In a previous work, we describe the suppression of reaction rate inside a cavity where the electromagnetic vacuum is in strong coupling with an ensemble of molecule [1]. We model the system through a master equation where the local-Lindblad terms describe the relaxation processes of the cavity mode and the molecular vibrational modes. We show that local- Lindblad theory is necessary to obtain a non-canonical steady state for the system that describes the reaction rate suppression. Meanwhile, Redfield master equation in the system eigenbasis leads to canonical steady state that does not capture the resonant behavior. Based on the previous discussion, in the work we microscopically derive a master equation for two coupled harmonic oscillators in the strong coupling regime (see Fig.1(a)). The derivation considers weak coupling and Born-Markov approximation for the system-bath interaction.
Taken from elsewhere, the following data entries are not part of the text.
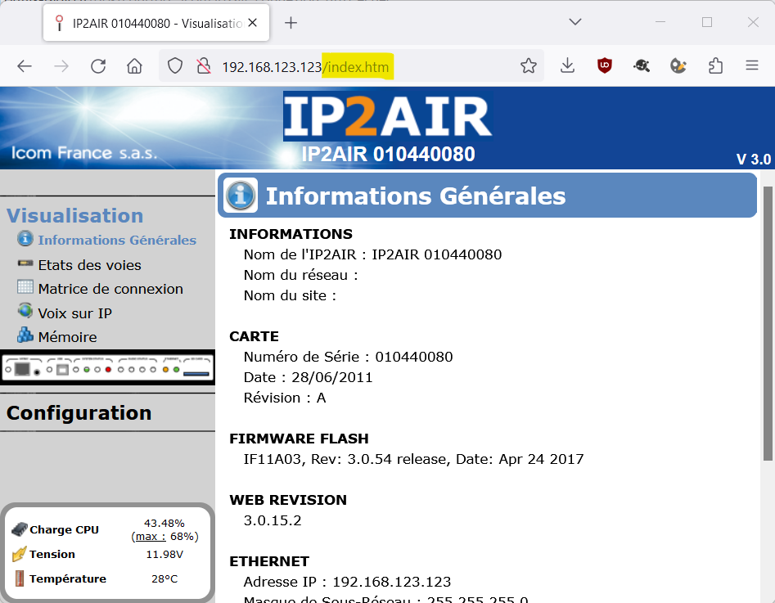Click the Matrice de connexion grid icon
The height and width of the screenshot is (603, 775).
tap(25, 288)
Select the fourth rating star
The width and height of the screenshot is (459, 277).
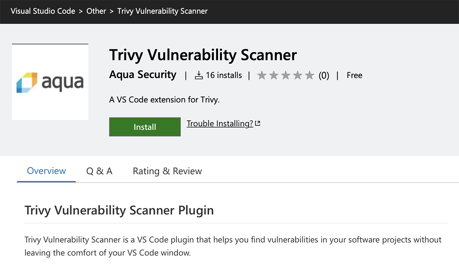(x=298, y=75)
The master equation obtained contains local terms, that describes relaxation, and non-local terms, due to include the oscillator coupling in the derivation [2,3]. Results shows that the non-local terms are associate to production of coherences induced by the baths, leading the system to a canonical steady state. When the non-local terms are neglected, the system have a non-canonical steady state, with results that agree with the resonant behavior observed using local Lindblad master equation (see Fig.1(b)). Possible ways to neglect the non-local terms are discussed, including tuning temperature and energy detuning, and the inclusion of non-linear system bath interactions.

[1] W. Ahn, J. F. Triana, F. Recabal, F. Herrera & B. S. Simpkins, Science, 380(6650), 1165- 1168 (2023).

[2] C. Joshi, et al., Phys. Rev. A, 90(6), 063815 (2014).

[3] J. Sousa, et al., Phys. Rev. A, 106(3), 032401 (2022).